Example (s) of embodiment of the invention

One embodiment of the regulating member of the invention is illustrated, in a simplified manner, on the Fig. 1 and 2 . In this example, the movement comprises a dual chain with a first regulating member, a first gear and a first barrel (not shown) for measuring the current time, and a second regulating member, a second gear and a second barrel. 32 for the chronography. The oscillation frequency of the second regulating member is greater than the oscillation frequency of the first regulating member, in order to guarantee a necessary and sufficient power reserve for the channel devoted to displaying the time, and a very fine resolution. for the measurement of durations by the chronograph.

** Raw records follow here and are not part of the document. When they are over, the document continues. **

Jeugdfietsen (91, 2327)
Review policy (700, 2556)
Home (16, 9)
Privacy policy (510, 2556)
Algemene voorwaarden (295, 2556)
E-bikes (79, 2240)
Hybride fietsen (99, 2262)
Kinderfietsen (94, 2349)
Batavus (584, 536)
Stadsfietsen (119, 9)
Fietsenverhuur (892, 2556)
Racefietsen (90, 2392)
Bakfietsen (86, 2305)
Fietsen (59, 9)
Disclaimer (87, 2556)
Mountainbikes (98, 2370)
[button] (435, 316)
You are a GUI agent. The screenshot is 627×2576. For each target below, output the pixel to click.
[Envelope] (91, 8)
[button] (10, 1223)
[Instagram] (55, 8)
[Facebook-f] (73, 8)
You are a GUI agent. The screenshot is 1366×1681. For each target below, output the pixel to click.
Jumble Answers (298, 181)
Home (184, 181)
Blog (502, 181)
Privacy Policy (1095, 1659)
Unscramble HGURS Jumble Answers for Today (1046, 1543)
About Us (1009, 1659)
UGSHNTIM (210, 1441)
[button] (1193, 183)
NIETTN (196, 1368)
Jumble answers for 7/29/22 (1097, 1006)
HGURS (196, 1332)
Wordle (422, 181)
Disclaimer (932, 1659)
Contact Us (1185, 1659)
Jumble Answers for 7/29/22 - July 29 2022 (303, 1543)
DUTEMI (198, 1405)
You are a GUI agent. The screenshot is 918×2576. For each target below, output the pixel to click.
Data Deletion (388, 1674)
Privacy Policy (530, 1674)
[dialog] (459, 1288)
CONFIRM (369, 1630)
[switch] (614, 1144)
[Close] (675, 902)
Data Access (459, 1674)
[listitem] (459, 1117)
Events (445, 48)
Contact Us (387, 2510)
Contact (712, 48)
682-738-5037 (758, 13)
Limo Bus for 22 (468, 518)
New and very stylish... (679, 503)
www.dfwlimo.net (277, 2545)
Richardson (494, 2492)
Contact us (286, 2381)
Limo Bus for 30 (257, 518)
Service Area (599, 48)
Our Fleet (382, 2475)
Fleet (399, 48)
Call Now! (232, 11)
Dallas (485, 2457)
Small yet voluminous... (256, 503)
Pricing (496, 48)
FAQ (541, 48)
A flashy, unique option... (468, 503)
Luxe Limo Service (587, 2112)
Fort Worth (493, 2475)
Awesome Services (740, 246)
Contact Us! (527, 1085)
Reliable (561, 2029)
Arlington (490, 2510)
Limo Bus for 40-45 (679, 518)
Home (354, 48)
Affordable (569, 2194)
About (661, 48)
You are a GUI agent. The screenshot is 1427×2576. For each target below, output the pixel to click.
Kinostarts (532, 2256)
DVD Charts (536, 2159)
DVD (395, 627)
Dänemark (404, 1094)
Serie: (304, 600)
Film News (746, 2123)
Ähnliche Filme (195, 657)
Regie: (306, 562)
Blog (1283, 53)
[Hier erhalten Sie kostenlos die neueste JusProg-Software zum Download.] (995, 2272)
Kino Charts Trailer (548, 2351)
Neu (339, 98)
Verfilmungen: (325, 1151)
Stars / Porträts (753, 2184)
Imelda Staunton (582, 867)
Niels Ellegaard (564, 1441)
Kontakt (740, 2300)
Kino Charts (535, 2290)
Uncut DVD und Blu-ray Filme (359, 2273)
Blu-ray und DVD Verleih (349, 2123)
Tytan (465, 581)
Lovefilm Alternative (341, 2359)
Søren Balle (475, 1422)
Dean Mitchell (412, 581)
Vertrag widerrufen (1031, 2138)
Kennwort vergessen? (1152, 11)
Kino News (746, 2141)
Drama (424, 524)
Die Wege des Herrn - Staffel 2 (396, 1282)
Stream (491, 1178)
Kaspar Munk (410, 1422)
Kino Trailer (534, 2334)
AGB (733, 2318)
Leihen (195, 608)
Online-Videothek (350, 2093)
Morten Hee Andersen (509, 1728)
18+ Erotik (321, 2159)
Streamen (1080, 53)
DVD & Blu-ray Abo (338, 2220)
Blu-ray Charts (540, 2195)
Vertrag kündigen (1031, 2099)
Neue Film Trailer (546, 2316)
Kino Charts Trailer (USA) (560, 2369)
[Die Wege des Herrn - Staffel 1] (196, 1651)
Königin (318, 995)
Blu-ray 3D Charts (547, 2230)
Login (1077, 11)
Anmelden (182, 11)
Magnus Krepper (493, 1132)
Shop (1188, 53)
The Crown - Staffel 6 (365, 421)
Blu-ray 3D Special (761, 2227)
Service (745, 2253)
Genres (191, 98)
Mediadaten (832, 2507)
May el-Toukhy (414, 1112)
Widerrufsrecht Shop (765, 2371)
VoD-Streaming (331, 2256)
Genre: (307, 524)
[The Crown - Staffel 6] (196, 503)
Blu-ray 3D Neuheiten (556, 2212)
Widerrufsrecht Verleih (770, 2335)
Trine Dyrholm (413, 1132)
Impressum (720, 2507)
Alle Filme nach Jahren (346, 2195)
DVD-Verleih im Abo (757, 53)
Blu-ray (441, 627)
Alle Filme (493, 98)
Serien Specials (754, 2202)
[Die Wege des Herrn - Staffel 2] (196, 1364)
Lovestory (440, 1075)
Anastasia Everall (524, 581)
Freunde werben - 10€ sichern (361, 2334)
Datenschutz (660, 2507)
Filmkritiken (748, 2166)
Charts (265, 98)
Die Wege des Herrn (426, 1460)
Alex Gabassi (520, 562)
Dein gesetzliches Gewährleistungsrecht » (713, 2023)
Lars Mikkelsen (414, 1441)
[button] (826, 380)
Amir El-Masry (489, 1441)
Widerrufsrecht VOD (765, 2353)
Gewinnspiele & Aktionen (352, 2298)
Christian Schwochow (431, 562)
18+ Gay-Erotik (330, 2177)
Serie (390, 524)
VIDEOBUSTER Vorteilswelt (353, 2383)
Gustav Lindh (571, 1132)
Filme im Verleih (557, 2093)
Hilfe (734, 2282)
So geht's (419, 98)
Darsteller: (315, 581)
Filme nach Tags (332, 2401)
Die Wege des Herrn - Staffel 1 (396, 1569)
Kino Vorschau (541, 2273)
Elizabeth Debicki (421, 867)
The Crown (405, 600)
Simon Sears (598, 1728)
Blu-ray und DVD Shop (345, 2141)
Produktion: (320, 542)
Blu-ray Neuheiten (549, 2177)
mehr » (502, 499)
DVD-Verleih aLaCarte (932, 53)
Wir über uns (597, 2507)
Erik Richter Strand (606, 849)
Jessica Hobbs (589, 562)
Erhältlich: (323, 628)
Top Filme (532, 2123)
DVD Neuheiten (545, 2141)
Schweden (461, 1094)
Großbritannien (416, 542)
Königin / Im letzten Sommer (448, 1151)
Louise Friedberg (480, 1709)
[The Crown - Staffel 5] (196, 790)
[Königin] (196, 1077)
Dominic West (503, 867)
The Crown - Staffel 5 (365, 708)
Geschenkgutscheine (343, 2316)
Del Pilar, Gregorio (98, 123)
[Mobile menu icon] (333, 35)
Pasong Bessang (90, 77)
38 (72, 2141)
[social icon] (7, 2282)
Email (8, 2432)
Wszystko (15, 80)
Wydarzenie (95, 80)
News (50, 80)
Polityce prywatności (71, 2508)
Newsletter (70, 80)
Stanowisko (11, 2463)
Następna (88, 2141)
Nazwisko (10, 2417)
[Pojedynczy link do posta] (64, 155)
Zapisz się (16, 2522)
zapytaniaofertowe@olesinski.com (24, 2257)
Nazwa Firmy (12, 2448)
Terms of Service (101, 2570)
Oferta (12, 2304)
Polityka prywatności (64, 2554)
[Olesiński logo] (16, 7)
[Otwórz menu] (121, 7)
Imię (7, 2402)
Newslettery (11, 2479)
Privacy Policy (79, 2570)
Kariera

The regulating organ of the chronograph comprises an escape wheel 60 with a predetermined number of protruding teeth having a precise geometry 63, preferably more than 25 teeth, for example 40 teeth. The high number of teeth reduces the pitch between the teeth and thus makes it possible to reduce the angular distance traveled by the escape wheel 60 at each alternation, thereby reducing the amount of energy required for each alternation, and to increase the frequency oscillation.

This geometry and this number of teeth make it possible to accelerate the anchor wheel quickly and therefore to communicate the energy as often as possible to the regulating member. Instead of completely stopping the anchor wheel at each cycle, this geometry slows it down at the end of the impulse. The cycle requires a very short pulse angle and as such allows a large number of teeth. The duration of a cycle is very low and it is during this period that one must accelerate the wheel to create sufficient kinetic energy. This exhaust is characterized by very large accelerations. The beam oscillator thus produced consumes substantially less energy than a conventional scroll oscillator, typically at least two times less than a conventional oscillator.

The anchor 80 of the chronograph comprises a fork, comprising two arms intended to engage with the teeth of the escape wheel 60, integral with a flexible beam, also called rod, 90. The length of the flexible beam 90, as well as its section and the chosen material, gives it a voluntary flexibility; advantageously, the beam is longer than in a conventional Swiss anchor escapement anchor. The anchor is itself an oscillating element. The voluntary oscillations of the flexible beam (or rod) determine the resonance frequency of the coupled oscillator system consisting of the anchor and the vibrating blade 100.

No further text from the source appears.